# Himem.sys missing



## allstar (May 8, 2003)

my pc prompted invalid system disk upon booting so i tried to create a boot disk for 98...however upon booting it doesnt automatically boot up to windows 98...when i go to the windows directory and run WIN in the command promt.... says! Himem.sys missing ???? what will i do so i can boot to windows98????


----------



## putasolution (Mar 20, 2003)

Allstar,

You already have the bootdisk so you are almost there 

Get yourself to the a:\> prompt using your bootdisk 
(that is start your computer without cdrom support
Type in *A:*
press [enter]

Now type in

*copy himem.sys c:\windows*

press [enter] 
_If, when typing the above command you receive a prompt that the file already exists, ensure to overwrite it._

Reboot the computer.


----------



## allstar (May 8, 2003)

i've done ur advice 
copy himem.sys c:\windows
then reboot
...however upon booting process ( windows showing Windows98 background) boot process halts and shuts down... i cannot still boot completely in my pc....????


----------



## putasolution (Mar 20, 2003)

Ok, there is a possibility that the config.sys may need some work, can you boot to safe mode, (Press F8 at boot)?

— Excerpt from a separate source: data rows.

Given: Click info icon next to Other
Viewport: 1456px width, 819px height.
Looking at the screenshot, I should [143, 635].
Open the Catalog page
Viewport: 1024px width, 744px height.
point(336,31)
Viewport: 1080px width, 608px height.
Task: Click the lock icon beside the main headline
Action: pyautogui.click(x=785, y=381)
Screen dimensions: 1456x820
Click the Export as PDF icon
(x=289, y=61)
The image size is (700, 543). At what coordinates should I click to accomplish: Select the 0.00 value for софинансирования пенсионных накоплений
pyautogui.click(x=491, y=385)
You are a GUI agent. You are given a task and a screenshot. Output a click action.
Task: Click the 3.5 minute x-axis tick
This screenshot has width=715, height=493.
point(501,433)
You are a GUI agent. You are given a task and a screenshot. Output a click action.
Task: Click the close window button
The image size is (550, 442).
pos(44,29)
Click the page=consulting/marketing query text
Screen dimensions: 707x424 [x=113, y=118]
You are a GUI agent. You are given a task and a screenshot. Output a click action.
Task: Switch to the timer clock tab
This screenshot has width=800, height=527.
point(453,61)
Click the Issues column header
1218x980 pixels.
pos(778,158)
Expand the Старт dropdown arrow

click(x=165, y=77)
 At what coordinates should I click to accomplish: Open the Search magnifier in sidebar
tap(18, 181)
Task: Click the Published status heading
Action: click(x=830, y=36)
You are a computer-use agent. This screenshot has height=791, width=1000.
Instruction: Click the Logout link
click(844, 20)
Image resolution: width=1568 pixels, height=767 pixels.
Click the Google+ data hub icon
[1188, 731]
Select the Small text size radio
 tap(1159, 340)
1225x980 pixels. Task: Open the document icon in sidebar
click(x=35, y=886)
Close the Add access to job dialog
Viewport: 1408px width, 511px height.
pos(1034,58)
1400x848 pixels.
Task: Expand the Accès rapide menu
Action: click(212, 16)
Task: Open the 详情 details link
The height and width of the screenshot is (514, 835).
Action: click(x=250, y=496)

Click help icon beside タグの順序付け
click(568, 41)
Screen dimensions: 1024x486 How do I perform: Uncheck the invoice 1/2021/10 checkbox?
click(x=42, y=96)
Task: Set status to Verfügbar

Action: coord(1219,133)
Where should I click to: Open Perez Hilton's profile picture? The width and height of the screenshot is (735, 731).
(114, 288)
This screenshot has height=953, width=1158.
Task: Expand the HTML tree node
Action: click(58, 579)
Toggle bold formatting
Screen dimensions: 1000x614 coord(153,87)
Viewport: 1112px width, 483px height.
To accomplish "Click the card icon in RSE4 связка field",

If so, do a search for config.sys and open it usinig Notepad,

You should see the following Line

DEVICE=C:\WINDOWS\HIMEM.SYS

If it is there in config.sys, then the other possible and more likely probable cause is that you have a faulty RAM stick or some other hardware is causing a problem


----------



## allstar (May 8, 2003)

i've done ur advice 
copy himem.sys c:\windows
then reboot
...however upon booting process ( windows showing Windows98 background) boot process halts and shuts down... i cannot still boot completely in my pc....????


----------



## putasolution (Mar 20, 2003)

Can you boot to Safe Mode?


----------



## allstar (May 8, 2003)

yes i can boot to safe mode....however if i choose safe mode it still boots in safe mode showing command prompt only and not initialize/continue to boot in Windows??? what could be the problem..... my config.sys file is there when i search it in my directory...but i can only open it in commandpromt line not in notepad since cant boot in windows


----------



## Rollin' Rog (Dec 9, 2000)

Try replacing the wininit.exe file. If that doesn't do it, I think you're looking at a required reinstall.

http://support.microsoft.com/default.aspx?scid=kb;en-us;141898


----------



## NiteHawk (Mar 9, 2003)

If you are at the command prompt (DOS prompt) and want to view your config.sys file use the following command

C:> type config.sys

If it is more than one screen, use the following command:

C:> type config.sys | more

The pipe or vertical bar ( | ) is usually the shifted \ key on most keyboards.

This will give you one screen and at the end it will say - - more - -

At this point hit any key and it will display the next screen

You are looking for an entry that says

DEVICE=C:\WINDOWS\HIMEM.SYS


----------